E’ entrata ormai nel vivo la stagione delle trimestrale, con i risultati di colossi del calibro di Johnson & Johnson, DuPont, Verizon e Travelers che verranno pubblicati in giornata.

Malgrado le difficili condizioni economiche, Apple ha registrato ieri a mercati chiusi il miglior trimestre della sua storia. La societa’ californiana ha venduto un numero di iPhone superiore alle previsioni, ma ha detto che tali cifre avrebbero potuto essere piu’ alte, ma la societa’ ha voluto mantenere sotto controllo i livelli delle scorte.

Sugli altri mercati, in forte calo i metalli, in particolare il platino. Nel comparto energetico in flessione le quotazioni del greggio. I futures con consegna marzo cedono $0.62 attestandosi a quota $74.64 al barile. Sul valutario la moneta unica si indebolisce a $1.4085. In calo anche l’oro a $1092.90 l’oncia (-$3.90).

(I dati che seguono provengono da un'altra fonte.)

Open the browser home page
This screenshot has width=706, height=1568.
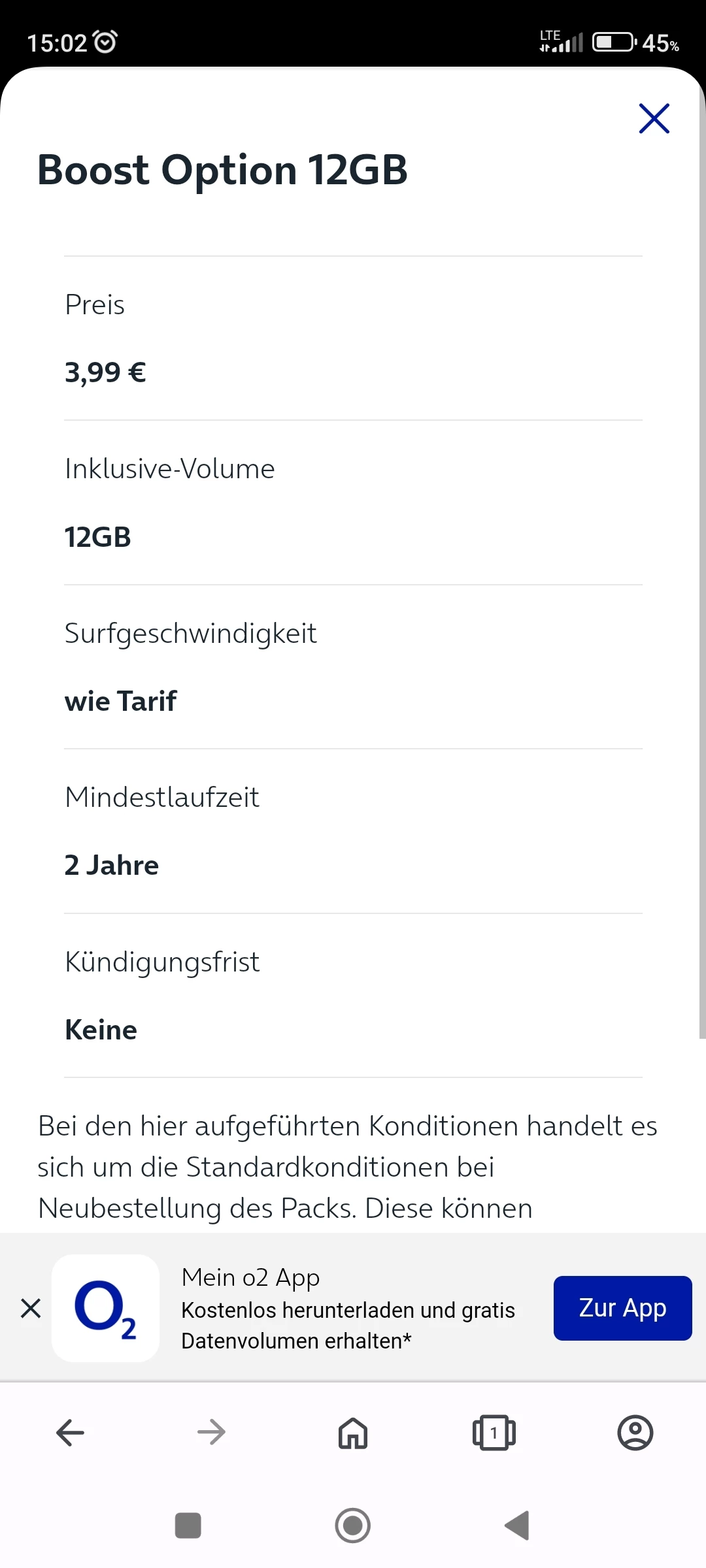pos(353,1433)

Avanzano i prezzi dei Titoli di Stato, con il rendimento sul benchmark decennale che e’ sceso al 3.5800% dal 3.6120% di ieri.

Alle 14:00 (le 8:00 ora di New York) il contratto future sull’indice S&P500 e’ in ribasso di 2.50 punti (-0.23%) a 10090.10.

Il contratto sull’indice Nasdaq 100 segna +1.75 (+0.10%) a 1800.25.

Il contratto sull’indice Dow Jones cede 8.00 punti (-0.08%) a quota 10132.00.